For this performance, the works are mainly "classical Balinese compositions of the modern, 20th century style," says Conway. Gamelan gong kebyar is "a little flashy, with lots of quick changes between sections and dynamic shifts."

Most of the works also include the imperative element of dance. The highly stylized movement, imbued with symbolic meaning, uses distinct postures, carefully articulated gestures, and rhythmic eye movement called seledet. Ansawa's wife Putu Oka Mardiani choreographs and performs, as do the couple’s daughters, Ni Made Nias Yunirika and Ni Nyoman Nias Yonitika. The Indonesian Community of Kansas City Dancers also perform on some of the works.

One of the more traditional works on the program is Beratha's "Kepandung Sita" (The Abduction of Sita), a dance drama from The Ramayana, an ancient Hindi poem in Sanskrit.

"Technically, the story would be three hours long," says Conway, but they will perform about half of the one-hour "tourist version."

Adapting works is also a part of the tradition. Asnawa's extensive body of work expanded the genre with experimental works and resettings of esoteric, obscure traditional works with modern styles and elaborations, but he has returned to more traditional styles in the last few decades.

"He felt like people were losing their connection with their roots, like they were going so far afield," Conway says.

Credit E.G. Schempf
Yunirika Asnawa at a 2016 performance with Quixotic.

The program includes his "Tari Gopala," a dance depicting young herdsman. Asnawa continues to write new work for gamelan and he remains "very open minded," says Conway, even contributing to research comparing heavy metal and gamelan.

As gamelan continues to evolved and expand, with new sounds — a New York group made a gamelan out of bike tubes, a Javanese musician uses synthesizers — and new combinations, Kansas City's Gamelan Genta Kasturi appears to be keeping up.

Conway has written a handful of works for Gamelan Genta Kasturi, collaborating with local groups and artists, mixing Western instruments, jazz, harmony, and shadow puppetry.

"I've tried to incorporate traditional concepts but expand upon them also," he says.

His "Samvartaka" uses traditional instruments “a little non-traditionally," he says. "This is more on the experimental side, with improvisation."
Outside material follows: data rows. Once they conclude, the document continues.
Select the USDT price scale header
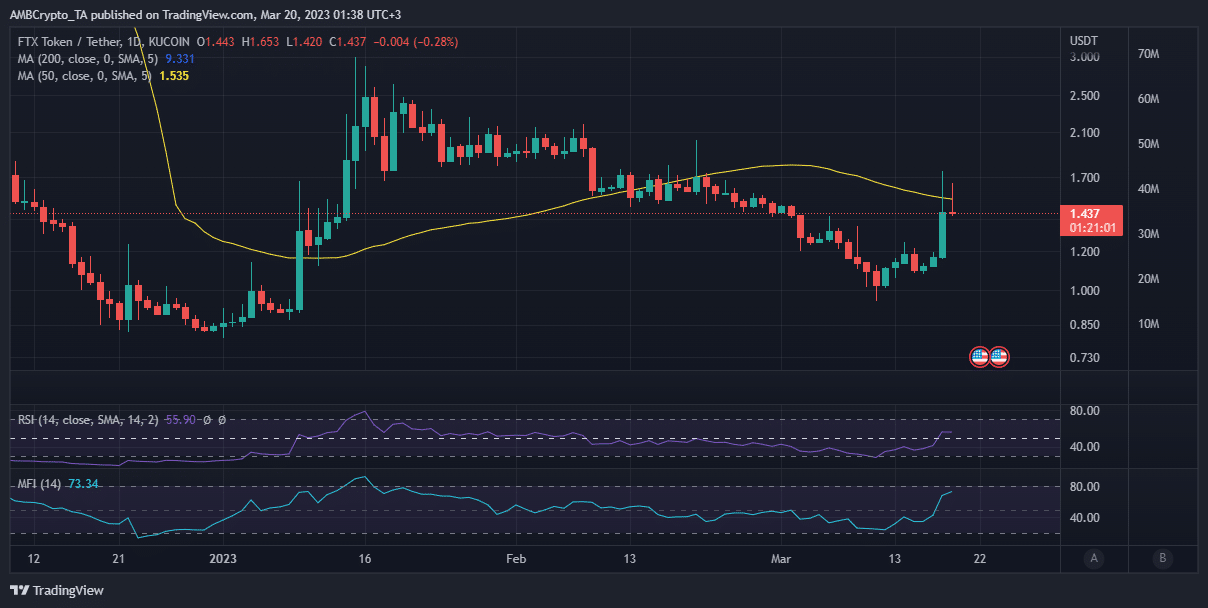This screenshot has height=608, width=1208. [x=1085, y=40]
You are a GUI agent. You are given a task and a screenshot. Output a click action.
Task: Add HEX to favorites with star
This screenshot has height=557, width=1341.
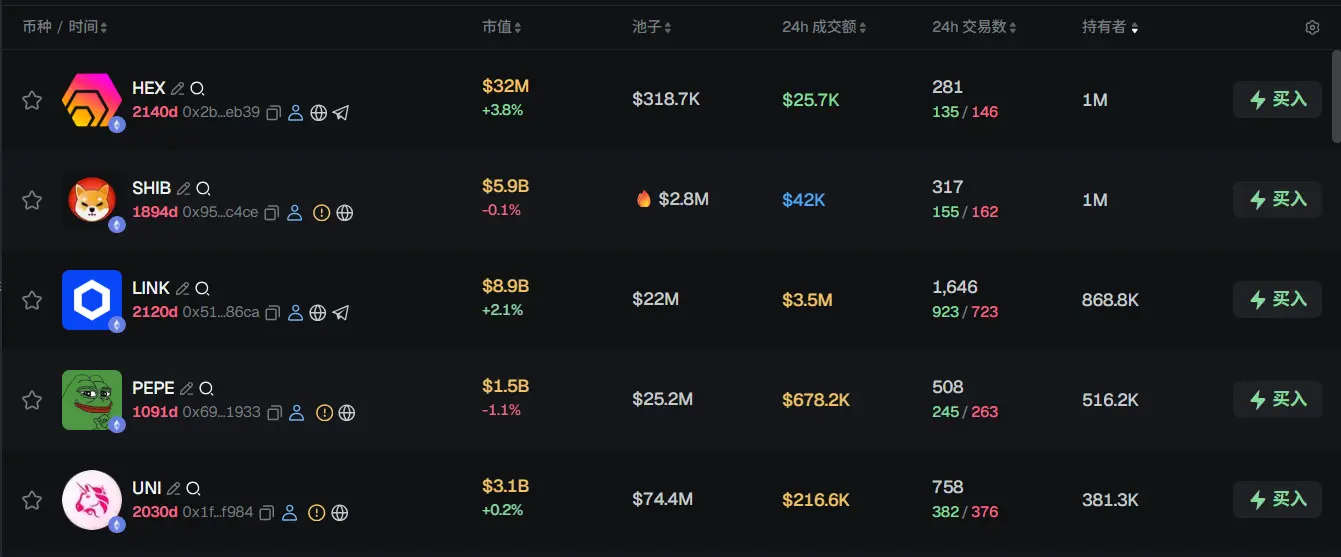click(32, 100)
He also brings in electronic musician Shawn Hansen to improvise on "some synthesizer noisy things" with the ensemble.

"I've always liked exploring," Conway says.

Gamelan Genta Kasturi presents its 15th Anniversary Concert 2018, Sunday, April 29 at 2 p.m., Atkins Auditorium, Nelson-Atkins Museum of Art, 4525 Oak Street Kansas City, Missouri 64111; 816-751-1278. The event is free, but requires a ticket.

KCUR contributor Libby Hanssen writes the culture blog Proust Eats A Sandwich. Follow her on Twitter, @libbyhanssen.

Originally from Indiana, Libby Hanssen is a freelance writer in Kansas City. She is the author of States of Swing: The History of the Kansas City Jazz Orchestra, 2003-2023. Along with degrees in trombone performance, Libby was a Fellow for the NEA Arts Journalism Institute at Columbia University. Learn more at Proust Eats a Sandwich.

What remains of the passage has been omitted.